In deze zaak heeft de kantonrechter van de Rechtbank Noord-Holland op 18 januari 2022 uitspraak gedaan in een beroep tegen een boete die was opgelegd voor het negeren van een rood verkeerslicht. De zaak betreft een gedraging die op 22 september 2020 omstreeks 8:15 uur is geconstateerd door verbalisanten tijdens een roodlichtcontrole op de Monnickendammerjaagweg te Edam. De ambtenaren hebben verklaard dat zij vanuit een stilstaande auto de gedraging hebben waargenomen, maar dat zij vanwege de verkeersdrukte en verkeersveiligheid niet in staat waren om de bestuurder staande te houden en een stopteken te geven. Hierdoor werd de sanctie aan de kentekenhouder opgelegd in plaats van aan de bestuurder zelf.
De betrokkene was het niet eens met de beslissing van de officier van justitie en heeft in zijn beroepschrift gronden aangevoerd tegen de opgelegde boete. De kantonrechter heeft overwogen dat in WAHV-zaken de verklaring van een verbalisant in beginsel voldoende is voor de vaststelling van de gedraging, tenzij de betrokkene specifieke feiten en omstandigheden aanvoert die aanleiding geven tot twijfel. De kantonrechter heeft vastgesteld dat de ambtenaar aannemelijk heeft gemaakt dat er geen reële mogelijkheid was om de bestuurder staande te houden, en dat de sanctie dus terecht aan de kentekenhouder is opgelegd.
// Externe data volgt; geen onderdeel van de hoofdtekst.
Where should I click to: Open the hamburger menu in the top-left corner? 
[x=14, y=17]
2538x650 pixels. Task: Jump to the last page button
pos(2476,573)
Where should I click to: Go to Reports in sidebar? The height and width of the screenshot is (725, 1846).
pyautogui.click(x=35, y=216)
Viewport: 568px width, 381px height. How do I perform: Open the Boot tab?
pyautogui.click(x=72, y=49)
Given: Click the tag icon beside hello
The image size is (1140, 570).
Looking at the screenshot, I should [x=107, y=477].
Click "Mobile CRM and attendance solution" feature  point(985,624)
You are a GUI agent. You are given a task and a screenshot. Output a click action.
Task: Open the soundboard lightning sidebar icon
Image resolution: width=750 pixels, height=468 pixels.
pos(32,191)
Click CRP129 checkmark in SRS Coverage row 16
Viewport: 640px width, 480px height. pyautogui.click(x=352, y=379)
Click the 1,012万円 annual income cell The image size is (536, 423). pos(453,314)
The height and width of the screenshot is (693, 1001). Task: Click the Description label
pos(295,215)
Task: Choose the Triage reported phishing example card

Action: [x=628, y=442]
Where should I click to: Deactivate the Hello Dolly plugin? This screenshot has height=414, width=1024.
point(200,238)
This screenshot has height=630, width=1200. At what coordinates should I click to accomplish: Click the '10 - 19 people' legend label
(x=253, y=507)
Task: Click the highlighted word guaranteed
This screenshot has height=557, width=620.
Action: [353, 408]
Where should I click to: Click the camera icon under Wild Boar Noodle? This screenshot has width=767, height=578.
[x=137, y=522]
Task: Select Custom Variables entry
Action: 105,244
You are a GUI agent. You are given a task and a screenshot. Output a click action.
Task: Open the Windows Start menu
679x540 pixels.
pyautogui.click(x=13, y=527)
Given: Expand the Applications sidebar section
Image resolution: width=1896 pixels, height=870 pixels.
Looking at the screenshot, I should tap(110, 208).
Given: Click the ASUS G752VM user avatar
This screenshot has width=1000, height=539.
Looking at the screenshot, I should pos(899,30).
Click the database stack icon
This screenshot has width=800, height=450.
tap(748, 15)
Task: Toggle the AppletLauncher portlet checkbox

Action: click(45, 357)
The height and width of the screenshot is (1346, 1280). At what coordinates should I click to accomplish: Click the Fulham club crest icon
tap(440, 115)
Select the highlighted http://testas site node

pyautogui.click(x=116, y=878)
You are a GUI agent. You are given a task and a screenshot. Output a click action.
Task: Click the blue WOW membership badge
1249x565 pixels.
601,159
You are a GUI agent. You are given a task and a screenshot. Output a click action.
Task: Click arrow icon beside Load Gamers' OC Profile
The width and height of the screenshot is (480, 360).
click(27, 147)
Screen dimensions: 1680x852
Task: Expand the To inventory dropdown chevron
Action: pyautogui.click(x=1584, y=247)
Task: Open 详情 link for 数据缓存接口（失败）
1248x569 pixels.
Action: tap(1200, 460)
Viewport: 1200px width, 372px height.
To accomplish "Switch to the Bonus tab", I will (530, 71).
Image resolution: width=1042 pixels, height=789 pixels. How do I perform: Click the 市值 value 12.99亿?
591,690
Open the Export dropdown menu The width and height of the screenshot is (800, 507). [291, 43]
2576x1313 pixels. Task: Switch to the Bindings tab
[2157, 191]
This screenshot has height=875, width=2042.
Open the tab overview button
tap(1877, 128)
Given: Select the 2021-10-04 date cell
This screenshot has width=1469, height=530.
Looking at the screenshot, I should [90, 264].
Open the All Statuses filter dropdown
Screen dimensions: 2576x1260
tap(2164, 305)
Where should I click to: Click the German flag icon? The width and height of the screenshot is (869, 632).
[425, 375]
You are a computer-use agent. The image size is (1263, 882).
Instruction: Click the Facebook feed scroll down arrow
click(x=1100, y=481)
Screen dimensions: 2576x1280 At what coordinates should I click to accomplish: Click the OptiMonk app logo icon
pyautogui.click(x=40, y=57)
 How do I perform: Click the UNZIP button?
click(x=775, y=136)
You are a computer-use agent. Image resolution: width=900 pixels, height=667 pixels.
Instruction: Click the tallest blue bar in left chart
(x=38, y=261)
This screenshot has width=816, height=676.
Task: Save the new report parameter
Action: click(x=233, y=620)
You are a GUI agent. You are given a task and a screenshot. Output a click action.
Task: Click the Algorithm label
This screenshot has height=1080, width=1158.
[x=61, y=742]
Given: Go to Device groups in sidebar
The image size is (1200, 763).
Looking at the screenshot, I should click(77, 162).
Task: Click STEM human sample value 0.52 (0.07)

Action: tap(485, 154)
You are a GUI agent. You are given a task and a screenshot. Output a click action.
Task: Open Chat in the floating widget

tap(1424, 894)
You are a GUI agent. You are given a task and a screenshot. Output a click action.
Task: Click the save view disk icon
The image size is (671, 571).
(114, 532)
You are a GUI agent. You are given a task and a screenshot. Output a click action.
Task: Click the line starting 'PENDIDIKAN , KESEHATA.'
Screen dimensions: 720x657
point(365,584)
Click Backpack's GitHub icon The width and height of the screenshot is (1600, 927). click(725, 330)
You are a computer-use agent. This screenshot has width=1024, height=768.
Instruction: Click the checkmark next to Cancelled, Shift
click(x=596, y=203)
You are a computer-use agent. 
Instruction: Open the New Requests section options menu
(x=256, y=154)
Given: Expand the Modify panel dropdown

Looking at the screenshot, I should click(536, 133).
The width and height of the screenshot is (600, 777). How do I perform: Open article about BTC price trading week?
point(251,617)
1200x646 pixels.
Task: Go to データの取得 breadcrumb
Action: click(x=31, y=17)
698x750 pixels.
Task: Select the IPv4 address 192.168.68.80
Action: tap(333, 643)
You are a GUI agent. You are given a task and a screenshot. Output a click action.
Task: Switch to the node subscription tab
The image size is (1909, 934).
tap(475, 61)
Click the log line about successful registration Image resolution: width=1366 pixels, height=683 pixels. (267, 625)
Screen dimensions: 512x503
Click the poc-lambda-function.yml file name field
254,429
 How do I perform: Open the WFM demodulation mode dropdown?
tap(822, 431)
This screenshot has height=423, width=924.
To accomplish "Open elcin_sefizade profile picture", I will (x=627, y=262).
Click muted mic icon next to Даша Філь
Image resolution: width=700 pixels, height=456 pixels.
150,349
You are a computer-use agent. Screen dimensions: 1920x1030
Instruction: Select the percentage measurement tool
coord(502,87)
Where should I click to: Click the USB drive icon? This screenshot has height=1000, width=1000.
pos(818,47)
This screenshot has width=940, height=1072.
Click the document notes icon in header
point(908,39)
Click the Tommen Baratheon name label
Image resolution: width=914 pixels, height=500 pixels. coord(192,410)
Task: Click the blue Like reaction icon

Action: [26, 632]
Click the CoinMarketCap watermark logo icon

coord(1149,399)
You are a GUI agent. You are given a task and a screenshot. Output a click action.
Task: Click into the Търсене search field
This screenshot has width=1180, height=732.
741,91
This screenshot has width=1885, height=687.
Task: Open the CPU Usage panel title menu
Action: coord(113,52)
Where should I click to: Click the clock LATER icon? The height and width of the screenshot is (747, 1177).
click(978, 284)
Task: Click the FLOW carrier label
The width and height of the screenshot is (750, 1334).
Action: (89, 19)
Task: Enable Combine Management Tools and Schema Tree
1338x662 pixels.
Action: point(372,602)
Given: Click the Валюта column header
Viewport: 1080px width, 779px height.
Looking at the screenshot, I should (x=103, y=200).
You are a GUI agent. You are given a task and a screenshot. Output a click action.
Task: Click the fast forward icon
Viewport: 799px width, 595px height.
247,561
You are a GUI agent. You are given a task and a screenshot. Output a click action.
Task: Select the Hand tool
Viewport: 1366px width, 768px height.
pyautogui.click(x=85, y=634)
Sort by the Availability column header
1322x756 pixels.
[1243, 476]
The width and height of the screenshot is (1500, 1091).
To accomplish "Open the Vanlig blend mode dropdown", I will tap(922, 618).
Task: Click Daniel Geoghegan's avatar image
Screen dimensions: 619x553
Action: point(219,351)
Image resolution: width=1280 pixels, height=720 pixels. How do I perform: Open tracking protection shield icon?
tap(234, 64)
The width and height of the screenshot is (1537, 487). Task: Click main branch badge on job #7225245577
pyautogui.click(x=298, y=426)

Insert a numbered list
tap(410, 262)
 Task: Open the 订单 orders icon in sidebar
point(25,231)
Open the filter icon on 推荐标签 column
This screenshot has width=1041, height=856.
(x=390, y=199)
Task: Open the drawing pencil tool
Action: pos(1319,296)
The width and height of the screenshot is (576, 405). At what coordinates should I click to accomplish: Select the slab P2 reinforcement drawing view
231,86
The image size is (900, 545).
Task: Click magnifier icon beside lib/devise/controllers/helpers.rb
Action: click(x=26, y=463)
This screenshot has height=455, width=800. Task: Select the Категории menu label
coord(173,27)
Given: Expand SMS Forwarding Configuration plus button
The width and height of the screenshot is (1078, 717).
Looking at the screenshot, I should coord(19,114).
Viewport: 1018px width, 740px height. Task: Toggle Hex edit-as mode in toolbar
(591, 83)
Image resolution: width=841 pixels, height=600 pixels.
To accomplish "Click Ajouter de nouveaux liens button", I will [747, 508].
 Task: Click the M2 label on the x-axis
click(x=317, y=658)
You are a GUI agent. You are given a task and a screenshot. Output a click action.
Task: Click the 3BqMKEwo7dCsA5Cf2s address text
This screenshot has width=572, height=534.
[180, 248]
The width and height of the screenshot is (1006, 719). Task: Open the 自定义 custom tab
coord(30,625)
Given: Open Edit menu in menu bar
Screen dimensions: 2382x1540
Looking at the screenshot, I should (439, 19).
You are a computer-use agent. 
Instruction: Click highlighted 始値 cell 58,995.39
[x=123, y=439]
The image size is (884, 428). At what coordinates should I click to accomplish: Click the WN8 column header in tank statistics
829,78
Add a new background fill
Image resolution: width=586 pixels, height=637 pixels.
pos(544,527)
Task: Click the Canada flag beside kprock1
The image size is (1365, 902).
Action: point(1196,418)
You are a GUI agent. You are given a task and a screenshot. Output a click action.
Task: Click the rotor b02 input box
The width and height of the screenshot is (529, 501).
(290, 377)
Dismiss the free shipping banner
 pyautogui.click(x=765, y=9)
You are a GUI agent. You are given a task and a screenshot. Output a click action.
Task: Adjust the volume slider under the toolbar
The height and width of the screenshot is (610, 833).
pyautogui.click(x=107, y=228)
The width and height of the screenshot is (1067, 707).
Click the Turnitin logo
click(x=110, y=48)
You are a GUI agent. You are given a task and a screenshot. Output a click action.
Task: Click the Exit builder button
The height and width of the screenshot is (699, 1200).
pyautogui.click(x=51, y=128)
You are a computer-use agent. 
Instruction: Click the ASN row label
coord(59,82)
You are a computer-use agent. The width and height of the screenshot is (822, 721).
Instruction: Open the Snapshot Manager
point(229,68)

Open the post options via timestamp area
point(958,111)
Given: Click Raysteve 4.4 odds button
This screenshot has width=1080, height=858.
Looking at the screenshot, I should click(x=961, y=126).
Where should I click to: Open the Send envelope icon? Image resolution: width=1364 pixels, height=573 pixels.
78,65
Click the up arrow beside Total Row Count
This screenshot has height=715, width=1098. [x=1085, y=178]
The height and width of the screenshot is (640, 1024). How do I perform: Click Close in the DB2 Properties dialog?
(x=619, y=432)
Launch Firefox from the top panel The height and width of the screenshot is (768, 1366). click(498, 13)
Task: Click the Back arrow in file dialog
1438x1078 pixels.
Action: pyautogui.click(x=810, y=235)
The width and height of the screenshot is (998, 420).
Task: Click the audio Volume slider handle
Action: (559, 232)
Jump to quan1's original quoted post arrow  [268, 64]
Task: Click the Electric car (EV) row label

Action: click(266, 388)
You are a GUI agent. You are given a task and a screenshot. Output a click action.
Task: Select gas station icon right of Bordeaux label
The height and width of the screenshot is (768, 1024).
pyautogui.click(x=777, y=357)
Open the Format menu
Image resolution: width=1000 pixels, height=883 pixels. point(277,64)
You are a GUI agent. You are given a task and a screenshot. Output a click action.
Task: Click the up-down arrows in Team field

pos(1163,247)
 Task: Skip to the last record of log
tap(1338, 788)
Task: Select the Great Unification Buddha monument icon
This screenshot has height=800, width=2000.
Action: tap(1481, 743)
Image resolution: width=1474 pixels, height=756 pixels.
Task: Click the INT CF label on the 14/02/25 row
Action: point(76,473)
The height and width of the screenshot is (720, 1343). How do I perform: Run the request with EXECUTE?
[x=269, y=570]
Na beoordeling van de stukken en de verklaring van de verbalisant, heeft de kantonrechter geoordeeld dat de gedraging waarvoor de boete is opgelegd, voldoende is aangetoond. De betrokkene heeft onvoldoende feiten en omstandigheden aangevoerd die aanleiding geven om te twijfelen aan de verklaring van de verbalisant. De kantonrechter heeft het beroep ongegrond verklaard en de boete als terecht opgelegd beschouwd. De uitspraak is openbaar gedaan door mr. I.H. Lips, kantonrechter, en de griffier.